She gave a scraping laugh and tipped backward onto the floor. Her rat friend scurried onto her chest. Throwing her hands above her head, she cried, "Do you want to know what I did?"

Nicholas turned his back to her. Facing the wall, he took stock of himself and his surroundings.

"It was her! It was her, but I'm here, and isn't that fucked?"

The cell offered maybe forty square feet of space, most of it taken up by the cot and the ominous hole in the corner. The air was dim and wet and cold and carried a stale smell like damp earth, without any of the nostalgia of summer evenings spent hopping from puddle to puddle. Still, it was familiar somehow, like he'd been here before.

"She asked me for love!" the woman professed to the ceiling. "Love, love - what a pure thing to ask for, love!"

He was still in his work clothes, except for the shoes he had left in the front hall of his apartment. He was sure he'd had his work bag with him when he...well, he still didn't know what he'd done. But his bag was missing and his pockets were empty. He patted them down feverishly, like his wallet may somehow appear. It was gone, which meant the picture of his parents in the front sleeve was gone, too.

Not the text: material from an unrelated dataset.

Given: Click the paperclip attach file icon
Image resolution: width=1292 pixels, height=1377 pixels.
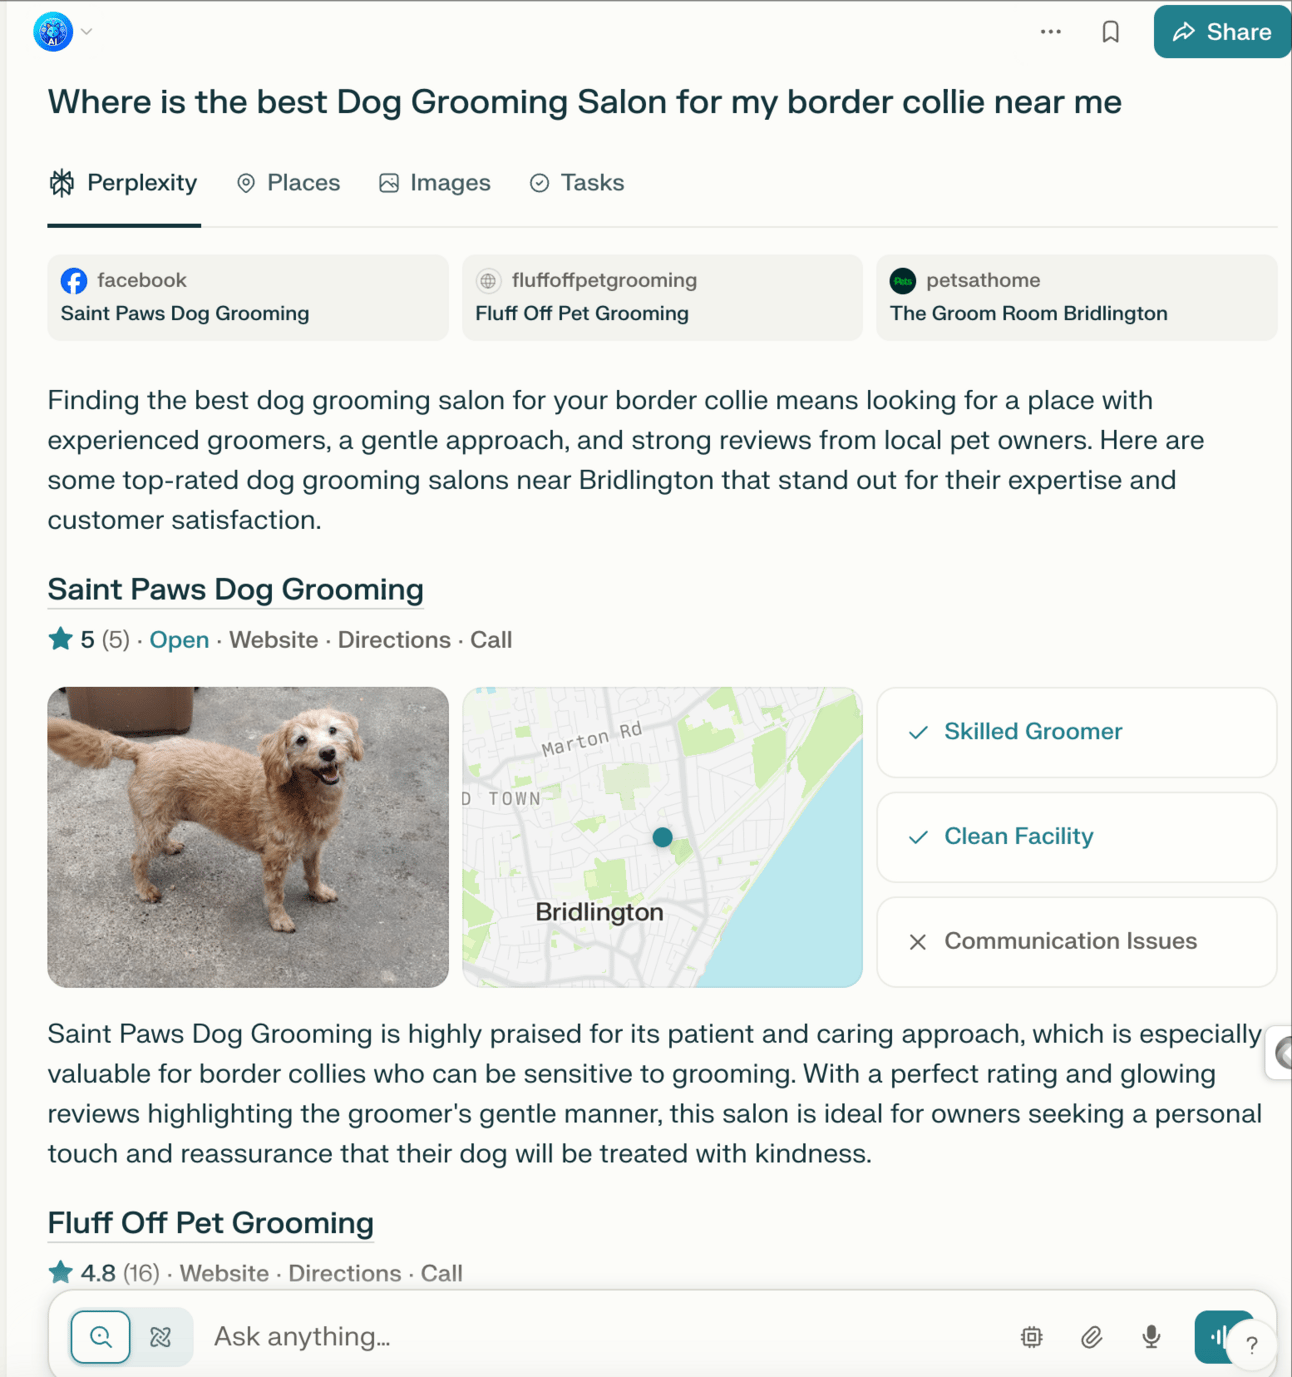Looking at the screenshot, I should click(1091, 1336).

"So I gave it to her! Love in a bottle, how precious! I gave it to her and he drank it and she couldn't handle the way he loved her, and do you know what she did?"

Nicholas' lips were cracked and crusted in the corners with dried blood. The entire left side of his face was sore, warm around the gashes in his cheeks. Wincing, he stretched out his right leg. His ankle had swollen so badly he couldn't move his foot at all. It throbbed with a deep, measured ache. But what hurt the worst and scared him the most was the mysterious pain at his abdomen.

"You'll never believe it. Really, you won't! I still don't believe it! Are you listening?"

He untucked his shirt from his slacks and started on the buttons. After the fourth, he could make out blistered skin. Just narrow strips at first, then broader pink bands that clawed up from his hips. He hissed every time his shirt brushed against them. Heat radiated from the wound, enough to feel on his fingers even though he avoided touching it.

He didn't know where it had come from. That was the part that scared him.

"I hate men who don't listen! I hate them, I hate them, I hate them I hate them I hate you! Oh, but I love telling stories, and you love listening. I can sense that in you. Okay, okay, I'l tell you!"

Well, that and the fact that he was currently behind bars in a made-up world, held captive by a villain that he had described in his spreadsheet with words like cold and ruthless.

"She called me a witch!" the woman shrieked. "Not to my face, oh no, she could never be so bold. She called me a witch to the graymen and they- they- they took me! And you know the fate of a woman called a witch. You know, I know you know. God, say something. Don't you feel sorry for me?"

Nicholas finally glanced over his shoulder and found her holding the bars of her cell, pouting ghoulishly at his inattention. "I'm sorry," he said. Satisfied, she flopped back down.

Graymen. The Caldoran police, the same people who had dumped Nicholas in his cell. He had designed their uniforms painstakingly, down to the steel tips of their boots and the scrunch lines of the pants tucked into them. He knew them well.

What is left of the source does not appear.